Exercise inputs:
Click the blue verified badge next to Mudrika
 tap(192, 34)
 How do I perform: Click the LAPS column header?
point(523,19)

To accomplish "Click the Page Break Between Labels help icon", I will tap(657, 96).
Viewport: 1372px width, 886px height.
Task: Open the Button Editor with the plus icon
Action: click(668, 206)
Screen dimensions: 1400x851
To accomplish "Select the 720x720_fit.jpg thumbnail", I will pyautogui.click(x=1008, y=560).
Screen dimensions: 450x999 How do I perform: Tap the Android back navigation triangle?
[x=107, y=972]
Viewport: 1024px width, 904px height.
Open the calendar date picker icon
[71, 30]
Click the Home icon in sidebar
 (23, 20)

Task prompt: Transcribe the items from the line containing "will tap(657, 96)." through the line containing "Action: click(668, 206)", reproducing each of those lines exactly.

Response below:
To accomplish "Click the Page Break Between Labels help icon", I will tap(657, 96).
Viewport: 1372px width, 886px height.
Task: Open the Button Editor with the plus icon
Action: click(668, 206)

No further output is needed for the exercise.